Single by Brainstorm

from the album Stormin'
- B-side: "Stormin'"
- Released: 1977
- Recorded: 1977
- Genre: Soul; disco;
- Length: 7:39 (12") 3:00 (7") 3:45 (7")
- Label: Tabu Records
- Songwriter(s): Trenita Womack "Bongo Lady Way", Belita Woods
- Producer(s): Jerry Peters

= Lovin' Is Really My Game =

"Lovin' Is Really My Game" is a 1977 song by American group Brainstorm, and is the lead single from their debut album Stormin'. The song was written by lead singer, Belita Woods along with Trenita Womack "Bongo Lady Way".

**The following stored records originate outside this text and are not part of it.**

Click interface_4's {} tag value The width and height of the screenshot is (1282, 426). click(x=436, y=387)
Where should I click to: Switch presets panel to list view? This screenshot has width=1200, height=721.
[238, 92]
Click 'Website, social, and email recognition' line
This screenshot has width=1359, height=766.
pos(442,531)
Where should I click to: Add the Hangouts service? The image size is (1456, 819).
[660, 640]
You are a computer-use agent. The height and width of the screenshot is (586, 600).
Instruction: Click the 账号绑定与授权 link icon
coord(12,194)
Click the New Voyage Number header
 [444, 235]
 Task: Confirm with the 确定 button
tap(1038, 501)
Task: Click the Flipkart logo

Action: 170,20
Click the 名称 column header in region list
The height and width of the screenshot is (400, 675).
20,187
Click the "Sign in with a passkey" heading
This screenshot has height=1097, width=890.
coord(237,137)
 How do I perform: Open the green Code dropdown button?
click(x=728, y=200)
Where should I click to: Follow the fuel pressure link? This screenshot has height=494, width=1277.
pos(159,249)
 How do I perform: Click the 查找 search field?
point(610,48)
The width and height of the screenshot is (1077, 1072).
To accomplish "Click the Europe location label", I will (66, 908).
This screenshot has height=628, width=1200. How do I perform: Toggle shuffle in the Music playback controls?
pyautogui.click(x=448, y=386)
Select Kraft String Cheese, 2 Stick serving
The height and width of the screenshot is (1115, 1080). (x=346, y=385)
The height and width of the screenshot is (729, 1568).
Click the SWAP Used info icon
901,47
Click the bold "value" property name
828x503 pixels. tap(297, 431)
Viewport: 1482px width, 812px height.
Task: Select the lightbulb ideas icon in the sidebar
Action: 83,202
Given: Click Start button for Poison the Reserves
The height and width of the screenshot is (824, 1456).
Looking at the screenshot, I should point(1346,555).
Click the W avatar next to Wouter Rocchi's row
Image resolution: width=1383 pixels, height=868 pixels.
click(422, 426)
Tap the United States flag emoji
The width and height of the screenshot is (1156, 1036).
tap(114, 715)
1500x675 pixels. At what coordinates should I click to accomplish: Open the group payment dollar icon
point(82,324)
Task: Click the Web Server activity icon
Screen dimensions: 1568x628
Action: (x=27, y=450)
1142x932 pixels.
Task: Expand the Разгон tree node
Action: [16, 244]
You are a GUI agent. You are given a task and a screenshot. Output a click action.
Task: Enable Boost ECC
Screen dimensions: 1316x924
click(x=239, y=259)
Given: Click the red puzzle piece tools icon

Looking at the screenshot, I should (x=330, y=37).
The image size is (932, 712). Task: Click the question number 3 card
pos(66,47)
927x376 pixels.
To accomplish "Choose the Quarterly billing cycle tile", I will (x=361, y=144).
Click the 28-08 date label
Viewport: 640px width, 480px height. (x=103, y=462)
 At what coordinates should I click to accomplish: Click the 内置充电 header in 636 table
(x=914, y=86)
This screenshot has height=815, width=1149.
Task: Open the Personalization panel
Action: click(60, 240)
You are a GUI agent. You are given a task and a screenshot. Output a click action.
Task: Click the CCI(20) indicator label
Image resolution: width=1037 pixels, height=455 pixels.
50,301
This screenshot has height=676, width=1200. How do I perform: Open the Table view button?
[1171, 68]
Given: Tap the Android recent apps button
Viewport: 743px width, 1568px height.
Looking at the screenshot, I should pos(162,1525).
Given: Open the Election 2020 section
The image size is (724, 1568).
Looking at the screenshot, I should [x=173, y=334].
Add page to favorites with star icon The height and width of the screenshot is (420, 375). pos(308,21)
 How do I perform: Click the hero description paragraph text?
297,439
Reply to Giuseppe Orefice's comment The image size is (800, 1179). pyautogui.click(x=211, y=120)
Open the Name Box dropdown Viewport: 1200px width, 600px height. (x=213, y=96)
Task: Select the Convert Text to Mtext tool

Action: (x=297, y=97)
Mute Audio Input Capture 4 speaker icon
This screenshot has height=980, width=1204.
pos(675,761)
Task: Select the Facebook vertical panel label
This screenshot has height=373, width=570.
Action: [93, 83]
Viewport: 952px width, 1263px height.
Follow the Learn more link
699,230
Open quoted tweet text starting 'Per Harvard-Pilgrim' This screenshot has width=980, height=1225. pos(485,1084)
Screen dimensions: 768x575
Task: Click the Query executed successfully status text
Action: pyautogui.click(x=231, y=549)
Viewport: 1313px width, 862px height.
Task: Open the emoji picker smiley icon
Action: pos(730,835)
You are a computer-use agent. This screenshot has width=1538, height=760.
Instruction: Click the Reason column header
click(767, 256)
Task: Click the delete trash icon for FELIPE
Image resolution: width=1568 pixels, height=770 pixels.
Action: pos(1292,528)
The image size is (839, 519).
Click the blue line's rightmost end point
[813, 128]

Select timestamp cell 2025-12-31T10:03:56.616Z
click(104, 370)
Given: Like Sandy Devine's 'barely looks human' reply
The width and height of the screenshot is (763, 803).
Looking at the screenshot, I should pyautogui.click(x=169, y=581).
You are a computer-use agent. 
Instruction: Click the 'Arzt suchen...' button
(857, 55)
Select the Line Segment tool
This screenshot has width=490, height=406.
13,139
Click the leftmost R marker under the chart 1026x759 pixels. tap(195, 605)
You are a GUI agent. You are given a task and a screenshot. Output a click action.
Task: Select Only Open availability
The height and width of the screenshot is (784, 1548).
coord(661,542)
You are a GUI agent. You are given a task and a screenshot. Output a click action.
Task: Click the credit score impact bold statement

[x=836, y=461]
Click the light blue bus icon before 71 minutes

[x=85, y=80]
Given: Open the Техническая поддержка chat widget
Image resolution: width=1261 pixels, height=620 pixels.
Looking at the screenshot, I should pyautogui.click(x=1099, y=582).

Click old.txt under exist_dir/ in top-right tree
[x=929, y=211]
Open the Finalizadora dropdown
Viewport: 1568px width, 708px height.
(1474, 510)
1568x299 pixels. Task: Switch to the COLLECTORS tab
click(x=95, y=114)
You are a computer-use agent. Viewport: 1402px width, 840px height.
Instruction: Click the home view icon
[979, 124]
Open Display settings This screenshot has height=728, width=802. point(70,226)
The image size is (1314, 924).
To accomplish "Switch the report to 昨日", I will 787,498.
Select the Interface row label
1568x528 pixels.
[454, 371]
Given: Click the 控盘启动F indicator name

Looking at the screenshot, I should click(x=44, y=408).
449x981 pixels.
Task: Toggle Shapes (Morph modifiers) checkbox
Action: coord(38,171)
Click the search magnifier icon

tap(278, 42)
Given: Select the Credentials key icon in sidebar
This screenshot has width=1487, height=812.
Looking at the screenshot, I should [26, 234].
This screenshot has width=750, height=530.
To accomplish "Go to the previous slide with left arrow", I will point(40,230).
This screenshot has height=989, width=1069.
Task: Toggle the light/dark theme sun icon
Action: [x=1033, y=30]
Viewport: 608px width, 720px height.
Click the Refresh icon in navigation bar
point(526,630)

The extended version of the song was released as a vinyl 7" single in two parts; A-side part 1 and B-side part 2. "Lovin' Is Really My Game" peaked at number fourteen on both the Billboard Disco Play chart, and Hot Soul chart.

==Charts==
===Weekly charts===

| Chart (1977) | Peak position |
|---|---|
| US Billboard Hot Soul Singles | 14 |
| US Billboard Hot Dance Club Play | 14 |

==Cover versions==
- In 1978, Betty Wright recorded a cover which is included on her album Betty Wright, Live.
- In 1984, dance music performer Zino made the top 30 on the dance chart with her recording.
- In 1984, disco singer Sylvester also covered the song on his album M-1015.
- In 2000, Ann Nesby went to number one on the dance chart for one week with her recording.